Medical practice has undergone substantial innovation and modernisation though use of the internet. Swallow Gateway™ is a cloud-based open resource (available at: www.swallowgateway.com) that is able to read and analyse HRM studies acquired with commercial systems. In addition, this innovation is designed to facilitate secure communication and data sharing, thus is ideal for conducting evidence-based medical research in the context of HRM. In relation to data from the above-mentioned study, Swallow Gateway-based reanalysis has yielded similar results (see Figure 1). Caution is recommended as the study had several limitations which were discussed in the original paper. It is hoped that the updated information provided by this addendum, however, will inform the design of larger prospective studies addressing the topic of dysphagia following antireflux surgery.
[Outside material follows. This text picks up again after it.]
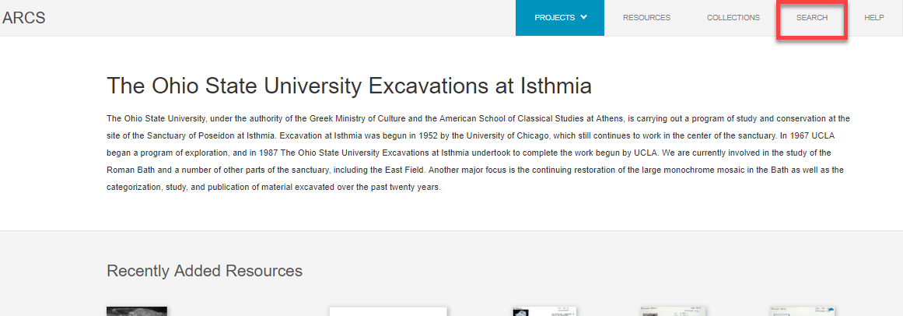Click the ARCS site logo
The width and height of the screenshot is (903, 316).
[23, 18]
Prognostic value of Swallow Gateway-derived pressure flow index (PFI) for predicting esophageal dysphagia symptoms. Thirteen children (aged 6.8–15.5 years) undergoing work-up prior to 360-degree Nissen fundoplication. A dysphagia score assessed symptoms at pre- and postoperative time points. Only data for 5 ml extremely thick consistency boluses are shown as these were the most predicative of outcome. (a) Grouping of individual patients by pre- and postoperative dysphagia symptom scores. (b) Individual preoperative PFI results for patients grouped for postoperative dysphagia status (as in (a)). (c) Preoperative PFI in patients ranked by postoperative dysphagia outcome (best to worst). (d) Scatter plot of postoperative dysphagia score vs preoperative PFI (r and p value is for Spearman Rank correlation). (e) Receiver operator characteristic (ROC) curve for preoperative PFI as a dichotomous predictor of a postoperative dysphagia; any dysphagia and dysphagia score >10 (of maximum 45). sens: sensitivity; spec: specificity.
Footnotes
Declaration of conflicting interests
The Author holds inventorship of patents that cover the analytical methods deployed via the Swallow Gateway web application which is owned and provided by Flinders Partners Pty Ltd of Flinders University, South Australia.
Funding
The original research study was supported by The Women’s & Children’s Hospital Foundation.
Ethics approval
The study protocol was approved by the Women’s and Children’s Hospital Human Research Ethical Committee (approval number REC 2345, February 2015).
Informed consent
Informed consent was obtained from each patient’s parent or guardian.